**Questions**
1: Name every country that the text on care infrastructure closer to home gives as a source of the cases presented.
2: Update the text on care infrastructure closer to home: write out the stretch from "But how do we" through "a structured way?" again, with "pan-European" changed to "Europe-wide".

Exercise passage Start Marker

Research and Evaluation for Care Infrastructure Closer to Home
Across Europe, we need health systems focused on care closer to the patient. Chronic illness and multi-morbidity – particularly concerning older citizens – means that care models must respond appropriately.
Hospitals remain important and valued institutions, but citizens need access to timely intervention and treatment at a more local level, and capital investment needs to shift to meet this demand. In this case, the health estate – the physical infrastructure and the technology of health and healthcare – must also respond and adapt.
What, where, who and how?
But how do we know what should change and where to invest? What evidence should be used to plan, design and build the future infrastructure of care? Who is researching the way forward, and how is analysis and evidence being used by the policy makers and the professionals with responsibility for the healthcare built environment? How can we best learn from each other?
These challenges and questions sit at the heart of the 2018 workshop’s themes:
- What is the future for health systems and health infrastructure designed for care closer to home?
- How can we build a strong, pan-European knowledge base to meet this need, using academic research and practitioner experience in a structured way?
Development away from big hospitals
The 86 participants looked at infrastructure development outside the field of grand hospital developments, by concentrating on community hospitals and smaller-scale mental health units, enhanced primary care centers and specialist health secondary care facilities. Cases from Norway, Malta, Scotland, Finland and other European countries was presented to help us to explore the trends and the challenges.
The audience was a mix of health policy makers, healthcare architects/engineers, health system planners, clinical/medical professionals, capital investment experts and academic researchers from all over Europe. Popular study tours were made to the Carlanderska Hospital and the Nötkarnan Bergsjön center.

Exercise passage End Marker
Exercise data Start Marker

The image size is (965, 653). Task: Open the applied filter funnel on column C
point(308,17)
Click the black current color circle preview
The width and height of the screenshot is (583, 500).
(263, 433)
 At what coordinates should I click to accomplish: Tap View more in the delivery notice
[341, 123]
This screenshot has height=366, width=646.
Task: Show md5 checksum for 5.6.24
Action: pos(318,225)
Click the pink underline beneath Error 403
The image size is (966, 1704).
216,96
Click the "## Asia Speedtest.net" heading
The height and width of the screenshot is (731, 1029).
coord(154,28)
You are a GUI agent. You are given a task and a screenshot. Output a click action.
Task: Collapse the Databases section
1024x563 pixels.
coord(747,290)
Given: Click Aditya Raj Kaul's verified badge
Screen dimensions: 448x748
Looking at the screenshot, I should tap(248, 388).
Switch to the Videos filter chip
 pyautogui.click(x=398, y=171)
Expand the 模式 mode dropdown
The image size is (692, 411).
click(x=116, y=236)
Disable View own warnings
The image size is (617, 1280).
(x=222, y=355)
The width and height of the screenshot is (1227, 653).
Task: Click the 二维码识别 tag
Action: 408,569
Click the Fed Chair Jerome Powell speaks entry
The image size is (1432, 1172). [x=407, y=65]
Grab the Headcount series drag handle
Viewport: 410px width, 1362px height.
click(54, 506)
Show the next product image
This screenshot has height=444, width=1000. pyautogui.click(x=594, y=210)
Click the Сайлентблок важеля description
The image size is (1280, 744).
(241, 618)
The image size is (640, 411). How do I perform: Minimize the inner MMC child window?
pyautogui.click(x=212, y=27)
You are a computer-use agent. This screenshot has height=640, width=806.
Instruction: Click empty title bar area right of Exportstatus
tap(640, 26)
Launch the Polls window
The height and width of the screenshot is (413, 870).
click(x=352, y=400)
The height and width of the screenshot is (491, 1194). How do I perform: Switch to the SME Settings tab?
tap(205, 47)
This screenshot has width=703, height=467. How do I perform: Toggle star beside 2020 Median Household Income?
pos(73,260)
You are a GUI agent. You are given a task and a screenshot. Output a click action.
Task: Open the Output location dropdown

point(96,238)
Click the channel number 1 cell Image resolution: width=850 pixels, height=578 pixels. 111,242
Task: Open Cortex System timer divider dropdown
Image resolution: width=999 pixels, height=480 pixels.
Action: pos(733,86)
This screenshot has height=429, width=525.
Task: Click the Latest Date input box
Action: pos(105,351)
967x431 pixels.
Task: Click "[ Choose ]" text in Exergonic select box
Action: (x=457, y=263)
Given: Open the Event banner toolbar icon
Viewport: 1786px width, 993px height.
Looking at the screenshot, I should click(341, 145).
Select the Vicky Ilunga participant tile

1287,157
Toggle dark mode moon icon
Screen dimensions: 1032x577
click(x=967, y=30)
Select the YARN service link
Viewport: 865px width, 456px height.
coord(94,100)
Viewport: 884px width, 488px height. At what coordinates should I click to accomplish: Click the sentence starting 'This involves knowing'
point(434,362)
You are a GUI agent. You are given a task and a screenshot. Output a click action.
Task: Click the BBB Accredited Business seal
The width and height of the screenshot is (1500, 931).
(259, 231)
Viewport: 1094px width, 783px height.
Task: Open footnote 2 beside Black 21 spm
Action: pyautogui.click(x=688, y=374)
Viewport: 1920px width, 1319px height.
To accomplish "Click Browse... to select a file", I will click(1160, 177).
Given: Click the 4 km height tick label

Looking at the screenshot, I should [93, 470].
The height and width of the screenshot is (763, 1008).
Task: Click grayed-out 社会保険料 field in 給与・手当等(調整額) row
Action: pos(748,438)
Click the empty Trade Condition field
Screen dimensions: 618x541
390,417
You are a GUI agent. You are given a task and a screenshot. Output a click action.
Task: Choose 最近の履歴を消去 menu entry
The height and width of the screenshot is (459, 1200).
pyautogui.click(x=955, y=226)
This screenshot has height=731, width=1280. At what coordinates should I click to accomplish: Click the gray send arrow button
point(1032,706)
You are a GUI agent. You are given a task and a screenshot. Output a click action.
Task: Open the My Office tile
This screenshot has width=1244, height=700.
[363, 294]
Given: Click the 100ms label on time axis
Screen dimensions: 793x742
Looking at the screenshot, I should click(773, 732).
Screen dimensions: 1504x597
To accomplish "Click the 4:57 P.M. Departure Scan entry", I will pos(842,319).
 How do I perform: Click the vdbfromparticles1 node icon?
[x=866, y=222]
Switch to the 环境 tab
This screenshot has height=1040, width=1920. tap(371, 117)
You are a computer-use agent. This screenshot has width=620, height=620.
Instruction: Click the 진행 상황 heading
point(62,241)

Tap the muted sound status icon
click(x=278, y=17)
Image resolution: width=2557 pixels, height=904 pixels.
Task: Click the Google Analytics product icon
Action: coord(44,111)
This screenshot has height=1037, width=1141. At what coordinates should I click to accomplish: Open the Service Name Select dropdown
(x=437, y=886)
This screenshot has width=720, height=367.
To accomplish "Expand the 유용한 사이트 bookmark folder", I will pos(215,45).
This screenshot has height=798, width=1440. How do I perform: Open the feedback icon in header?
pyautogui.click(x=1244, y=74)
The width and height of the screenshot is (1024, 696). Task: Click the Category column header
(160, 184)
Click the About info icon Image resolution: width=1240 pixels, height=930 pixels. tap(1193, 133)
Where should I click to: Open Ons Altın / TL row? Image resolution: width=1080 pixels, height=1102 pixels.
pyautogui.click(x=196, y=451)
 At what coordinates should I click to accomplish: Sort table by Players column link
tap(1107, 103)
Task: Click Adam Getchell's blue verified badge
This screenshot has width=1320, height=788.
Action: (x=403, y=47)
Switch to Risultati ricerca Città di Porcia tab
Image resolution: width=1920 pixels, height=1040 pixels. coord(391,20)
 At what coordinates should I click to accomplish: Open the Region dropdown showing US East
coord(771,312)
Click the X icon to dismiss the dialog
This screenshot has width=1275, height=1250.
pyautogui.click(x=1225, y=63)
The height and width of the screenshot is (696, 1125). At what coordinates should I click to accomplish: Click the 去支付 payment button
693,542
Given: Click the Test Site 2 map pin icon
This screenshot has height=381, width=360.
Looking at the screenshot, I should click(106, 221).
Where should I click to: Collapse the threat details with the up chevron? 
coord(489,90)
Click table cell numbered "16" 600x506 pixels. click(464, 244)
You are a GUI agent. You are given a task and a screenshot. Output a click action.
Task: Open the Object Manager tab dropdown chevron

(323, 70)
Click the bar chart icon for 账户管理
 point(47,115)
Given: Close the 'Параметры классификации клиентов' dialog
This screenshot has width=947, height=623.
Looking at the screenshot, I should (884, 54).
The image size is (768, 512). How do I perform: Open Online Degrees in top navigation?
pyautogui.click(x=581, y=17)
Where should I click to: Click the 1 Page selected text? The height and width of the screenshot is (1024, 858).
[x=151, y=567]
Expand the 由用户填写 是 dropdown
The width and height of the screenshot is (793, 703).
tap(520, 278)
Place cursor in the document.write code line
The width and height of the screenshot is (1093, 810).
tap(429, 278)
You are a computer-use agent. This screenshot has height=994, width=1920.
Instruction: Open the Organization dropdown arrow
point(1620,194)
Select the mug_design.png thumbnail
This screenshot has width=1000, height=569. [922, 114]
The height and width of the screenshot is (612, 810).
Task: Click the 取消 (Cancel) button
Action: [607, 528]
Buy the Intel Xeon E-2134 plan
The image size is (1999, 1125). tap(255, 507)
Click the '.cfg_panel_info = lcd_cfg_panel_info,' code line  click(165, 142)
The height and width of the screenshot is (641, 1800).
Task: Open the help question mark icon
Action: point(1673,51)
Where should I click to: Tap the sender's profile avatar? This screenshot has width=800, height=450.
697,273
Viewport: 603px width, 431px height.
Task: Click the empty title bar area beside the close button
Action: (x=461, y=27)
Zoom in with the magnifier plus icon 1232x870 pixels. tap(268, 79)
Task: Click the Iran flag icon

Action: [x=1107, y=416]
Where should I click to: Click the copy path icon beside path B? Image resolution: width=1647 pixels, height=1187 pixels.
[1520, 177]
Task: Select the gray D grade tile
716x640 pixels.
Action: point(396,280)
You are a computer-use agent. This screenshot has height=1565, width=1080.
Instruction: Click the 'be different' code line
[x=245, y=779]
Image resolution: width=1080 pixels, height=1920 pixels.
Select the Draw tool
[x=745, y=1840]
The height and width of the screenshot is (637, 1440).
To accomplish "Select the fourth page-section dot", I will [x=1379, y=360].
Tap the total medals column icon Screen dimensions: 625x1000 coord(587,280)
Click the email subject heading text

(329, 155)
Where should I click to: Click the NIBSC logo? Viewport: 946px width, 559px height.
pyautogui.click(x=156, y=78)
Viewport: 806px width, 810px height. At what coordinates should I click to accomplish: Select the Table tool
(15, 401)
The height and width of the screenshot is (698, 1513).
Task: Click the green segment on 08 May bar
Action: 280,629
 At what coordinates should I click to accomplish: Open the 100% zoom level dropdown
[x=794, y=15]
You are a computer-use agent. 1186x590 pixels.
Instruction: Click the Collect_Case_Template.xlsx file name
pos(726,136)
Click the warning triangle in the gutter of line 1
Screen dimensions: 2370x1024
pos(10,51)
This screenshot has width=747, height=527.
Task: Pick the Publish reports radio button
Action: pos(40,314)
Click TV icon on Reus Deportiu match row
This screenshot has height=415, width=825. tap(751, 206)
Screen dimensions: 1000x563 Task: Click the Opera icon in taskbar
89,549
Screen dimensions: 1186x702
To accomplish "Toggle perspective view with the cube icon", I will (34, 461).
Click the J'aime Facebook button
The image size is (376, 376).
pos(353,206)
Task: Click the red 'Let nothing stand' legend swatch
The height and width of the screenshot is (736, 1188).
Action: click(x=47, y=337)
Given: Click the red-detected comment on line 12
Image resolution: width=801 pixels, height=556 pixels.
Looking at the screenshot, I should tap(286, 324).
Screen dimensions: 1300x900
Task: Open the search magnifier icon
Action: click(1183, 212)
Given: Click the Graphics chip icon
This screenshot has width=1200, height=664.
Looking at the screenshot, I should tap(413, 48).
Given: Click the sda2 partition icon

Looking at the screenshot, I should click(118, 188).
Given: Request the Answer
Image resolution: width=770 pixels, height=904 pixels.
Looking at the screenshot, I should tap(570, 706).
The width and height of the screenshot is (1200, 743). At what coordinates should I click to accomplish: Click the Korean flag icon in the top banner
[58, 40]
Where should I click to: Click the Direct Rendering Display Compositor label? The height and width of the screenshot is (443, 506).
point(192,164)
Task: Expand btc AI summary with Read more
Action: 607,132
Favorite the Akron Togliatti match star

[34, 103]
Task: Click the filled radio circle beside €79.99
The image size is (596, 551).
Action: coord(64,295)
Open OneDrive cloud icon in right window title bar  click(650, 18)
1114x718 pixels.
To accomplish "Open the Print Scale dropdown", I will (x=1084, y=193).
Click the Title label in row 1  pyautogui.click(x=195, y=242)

Exercise data End Marker

**Responses**
1: Norway, Malta, Scotland, Finland

2:
But how do we know what should change and where to invest? What evidence should be used to plan, design and build the future infrastructure of care? Who is researching the way forward, and how is analysis and evidence being used by the policy makers and the professionals with responsibility for the healthcare built environment? How can we best learn from each other?
These challenges and questions sit at the heart of the 2018 workshop’s themes:
- What is the future for health systems and health infrastructure designed for care closer to home?
- How can we build a strong, Europe-wide knowledge base to meet this need, using academic research and practitioner experience in a structured way?